Multiple parents thought it was their child who was shot, McWain said. He found out a few hours later it was Tyren. His heart sank.

McWain wasn't Tyren's coach but knew the boy from school. McWain is a case manager for Minority Behavioral Health, and he and a therapist are permanently assigned to Helen Arnold, a small school with an it-takes-a-village mentality where staff members know almost every student.

He stayed at the field long after the shooting, sitting around with a few friends who had also been there, talking through what had happened, asking each other the unanswerable question:

When would it all stop?

Repairing the damage from a single 'R.I.P.' bullet

Trauma Medical Director and pediatric general surgeon Dr. Nathan Heinzerling was just starting his on-call shift at 5 p.m. at Akron Children's Hospital when he received word a 7-year-old patient with a gunshot wound would be coming from Cleveland Clinic Akron General.
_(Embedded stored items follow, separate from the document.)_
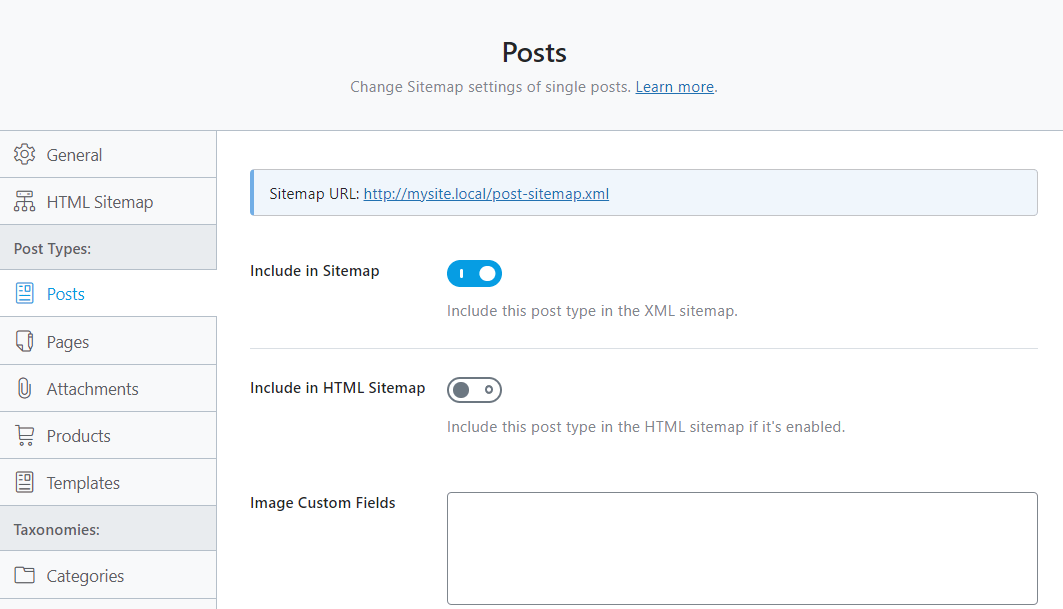
Task: Select the Categories folder icon
Action: coord(24,575)
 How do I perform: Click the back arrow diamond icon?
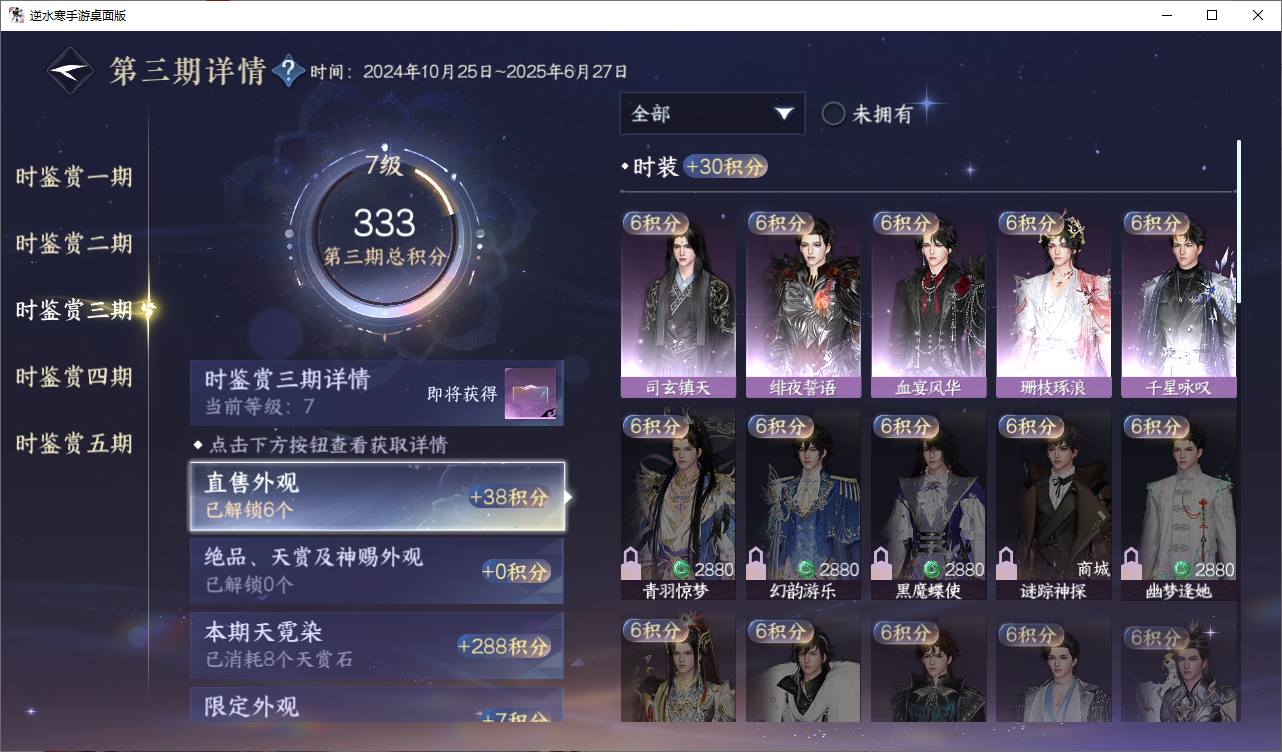click(70, 71)
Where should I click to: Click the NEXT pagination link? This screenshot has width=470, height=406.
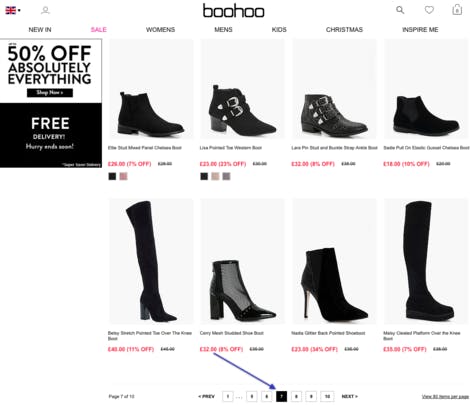[x=350, y=396]
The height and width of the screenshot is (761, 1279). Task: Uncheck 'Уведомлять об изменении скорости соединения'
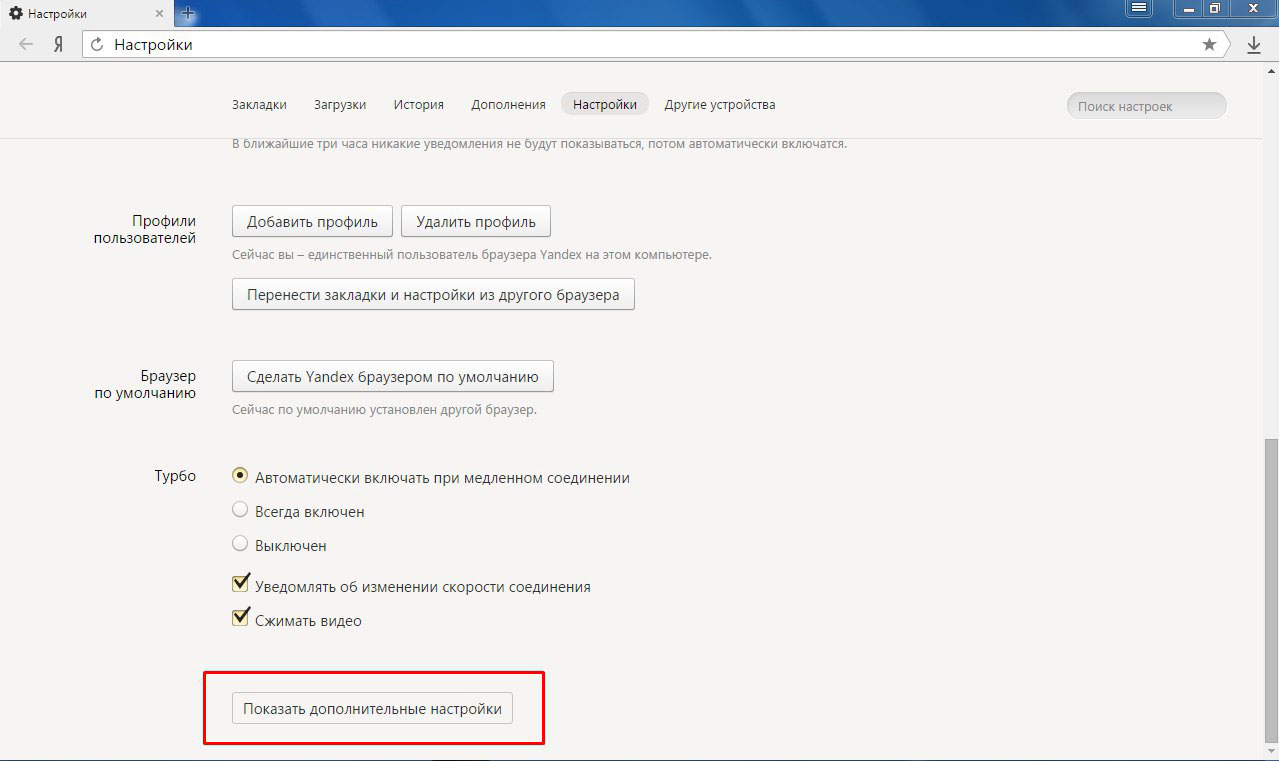click(240, 585)
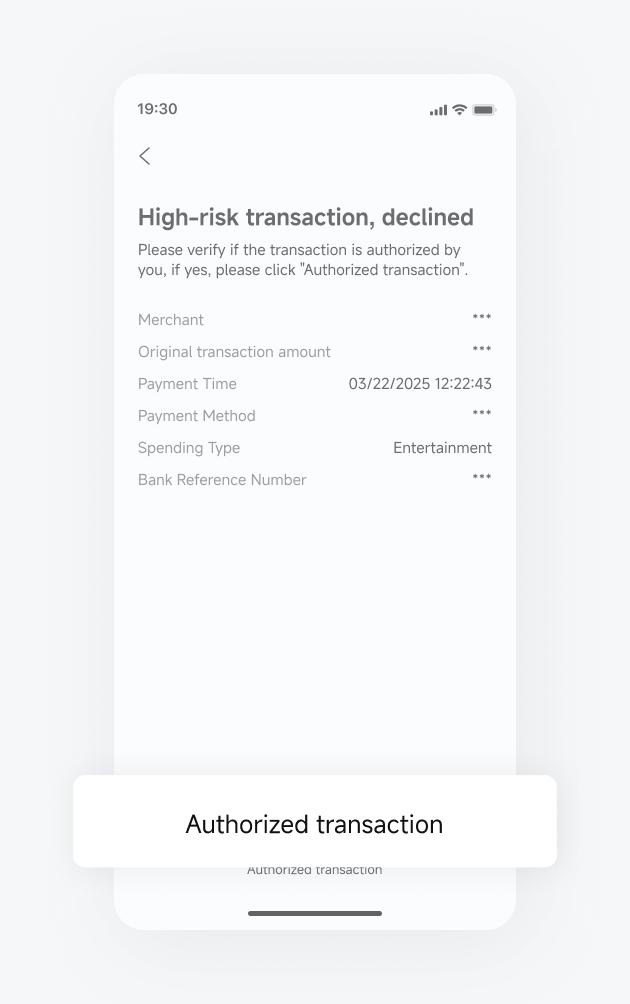Screen dimensions: 630x1004
Task: Click the verification instruction paragraph text
Action: click(x=302, y=260)
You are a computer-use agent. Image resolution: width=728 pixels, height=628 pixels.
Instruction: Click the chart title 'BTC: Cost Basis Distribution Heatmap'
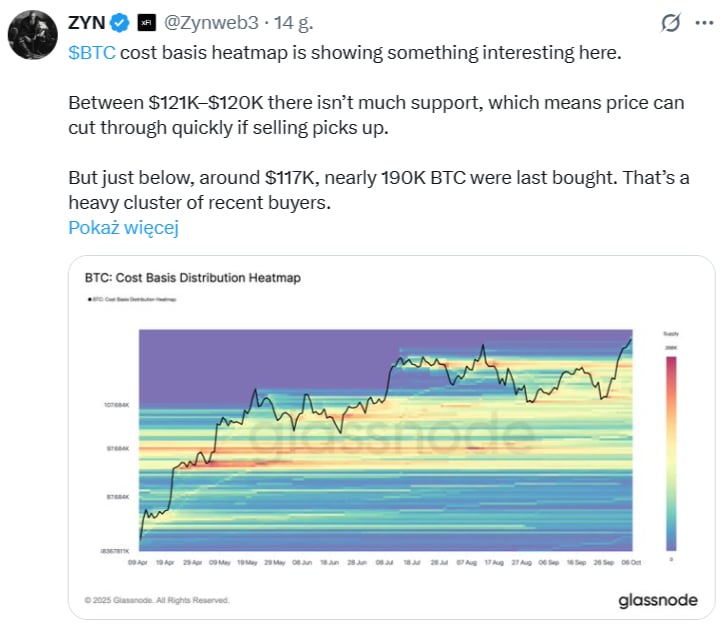(x=192, y=278)
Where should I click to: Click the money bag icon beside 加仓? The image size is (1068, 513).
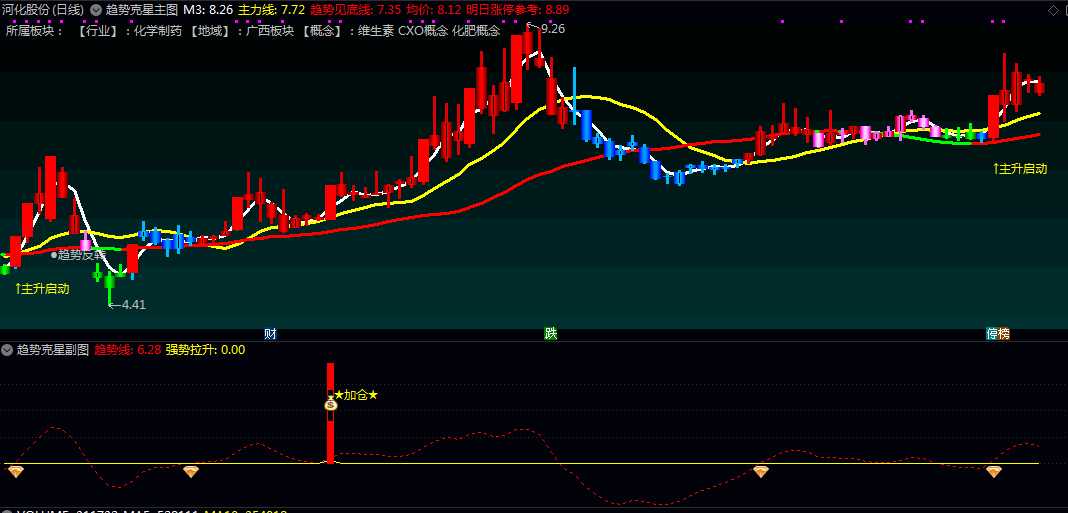pyautogui.click(x=331, y=404)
People at the scene, which was less than 2 miles from the downtown hospital corridor, put Tyren into a vehicle and drove him to the closest emergency room.

Although the Cleveland Clinic facility is a Level 1 trauma center, the highest level, it rarely treats kids because Akron Children's Hospital is right across the street. But when Tyren arrived on their doorstep, the staff worked to stabilize him before an ambulance transferred him to the facility better equipped for his needs.

Heinzerling and the doctor who was on call before him met Tyren in the emergency room, where he already had a tube down his throat breathing for him, and another in his chest to re-inflate his collapsed lung. The boy was bleeding into his belly, and Heinzerling knew he needed surgery as soon as possible.

Dr. Nathan Heinzerling, pediatric surgeon and trauma medical director at Akron Children's Hospital, explains the injuries to Tyren Thompson, 7, who was shot after a pee wee football game.
Dr. Nathan Heinzerling, pediatric surgeon and trauma medical director at Akron Children's Hospital, explains the injuries to Tyren Thompson, 7, who was shot after a pee wee football game.

Tyren was just stable enough to do X-rays and a CT scan. The X-ray of his chest showed a single bullet that looked ludicrously like an octopus emoji. The end of the bullet facing up was round and intact. The end facing down had broken apart, with tentacle-like arms spreading outward, each one razor-sharp.

"As soon as it hits soft tissue, it starts opening up, so it creates as much of a blast and damage effect," Heinzerling said. "That's the type of bullet this is."

He identified the bullet as hollow-point known as a "Radically Invasive Projectile" — R.I.P. for short.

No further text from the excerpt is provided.